[Records from a pointing dataset]

--- start ---

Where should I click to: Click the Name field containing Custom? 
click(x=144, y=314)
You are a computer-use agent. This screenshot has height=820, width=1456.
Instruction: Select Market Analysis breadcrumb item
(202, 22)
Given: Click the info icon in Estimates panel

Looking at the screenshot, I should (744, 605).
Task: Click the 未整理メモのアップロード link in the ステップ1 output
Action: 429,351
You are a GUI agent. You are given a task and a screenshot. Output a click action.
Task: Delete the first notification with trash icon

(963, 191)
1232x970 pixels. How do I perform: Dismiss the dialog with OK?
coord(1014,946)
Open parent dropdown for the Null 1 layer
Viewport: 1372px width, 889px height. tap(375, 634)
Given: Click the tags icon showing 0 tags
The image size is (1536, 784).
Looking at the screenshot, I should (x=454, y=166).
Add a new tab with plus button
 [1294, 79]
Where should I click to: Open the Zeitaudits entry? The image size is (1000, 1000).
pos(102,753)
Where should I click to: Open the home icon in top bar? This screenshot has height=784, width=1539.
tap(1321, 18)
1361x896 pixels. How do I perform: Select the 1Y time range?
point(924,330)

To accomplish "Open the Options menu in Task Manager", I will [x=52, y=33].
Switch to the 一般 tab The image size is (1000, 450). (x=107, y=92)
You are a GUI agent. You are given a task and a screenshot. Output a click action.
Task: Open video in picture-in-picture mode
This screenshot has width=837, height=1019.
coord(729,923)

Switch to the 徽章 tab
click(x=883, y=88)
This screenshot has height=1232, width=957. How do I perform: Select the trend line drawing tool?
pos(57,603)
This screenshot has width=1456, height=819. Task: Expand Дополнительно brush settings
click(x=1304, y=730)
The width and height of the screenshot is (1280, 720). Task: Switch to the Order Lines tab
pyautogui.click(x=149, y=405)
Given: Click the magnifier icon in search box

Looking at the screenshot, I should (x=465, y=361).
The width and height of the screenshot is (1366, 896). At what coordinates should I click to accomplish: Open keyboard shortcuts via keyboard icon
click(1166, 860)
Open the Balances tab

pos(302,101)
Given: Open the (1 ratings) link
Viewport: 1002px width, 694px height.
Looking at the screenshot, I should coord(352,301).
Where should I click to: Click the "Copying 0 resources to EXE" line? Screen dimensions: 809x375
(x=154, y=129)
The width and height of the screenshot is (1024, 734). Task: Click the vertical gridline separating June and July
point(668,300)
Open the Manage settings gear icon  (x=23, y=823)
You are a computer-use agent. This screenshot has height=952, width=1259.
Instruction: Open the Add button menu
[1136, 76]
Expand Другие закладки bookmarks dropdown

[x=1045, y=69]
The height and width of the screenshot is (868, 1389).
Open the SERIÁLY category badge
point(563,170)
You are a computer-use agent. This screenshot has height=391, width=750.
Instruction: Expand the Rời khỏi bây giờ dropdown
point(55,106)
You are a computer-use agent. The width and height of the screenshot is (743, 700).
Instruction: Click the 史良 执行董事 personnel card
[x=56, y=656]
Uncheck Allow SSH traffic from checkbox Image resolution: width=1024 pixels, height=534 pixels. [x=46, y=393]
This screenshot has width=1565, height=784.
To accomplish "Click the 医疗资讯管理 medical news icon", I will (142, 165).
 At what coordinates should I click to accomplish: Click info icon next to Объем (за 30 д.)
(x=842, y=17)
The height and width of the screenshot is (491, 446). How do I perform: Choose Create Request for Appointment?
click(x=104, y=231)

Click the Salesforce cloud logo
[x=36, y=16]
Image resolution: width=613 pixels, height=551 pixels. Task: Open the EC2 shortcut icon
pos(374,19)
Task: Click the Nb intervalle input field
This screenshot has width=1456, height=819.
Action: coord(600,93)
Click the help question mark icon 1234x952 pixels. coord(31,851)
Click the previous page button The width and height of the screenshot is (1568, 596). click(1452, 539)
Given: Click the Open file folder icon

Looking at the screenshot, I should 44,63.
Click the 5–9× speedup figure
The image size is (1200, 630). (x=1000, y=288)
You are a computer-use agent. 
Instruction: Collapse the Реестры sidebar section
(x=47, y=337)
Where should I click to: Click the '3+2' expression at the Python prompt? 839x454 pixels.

--- end ---

- **Work to complete**: Repeat verbatim the part of the records above that opens with the line containing "Task: Click the Nb intervalle input field" and closes with the line containing "Click the help".

- **Output of the exercise**:
Task: Click the Nb intervalle input field
This screenshot has width=1456, height=819.
Action: coord(600,93)
Click the help question mark icon 1234x952 pixels. coord(31,851)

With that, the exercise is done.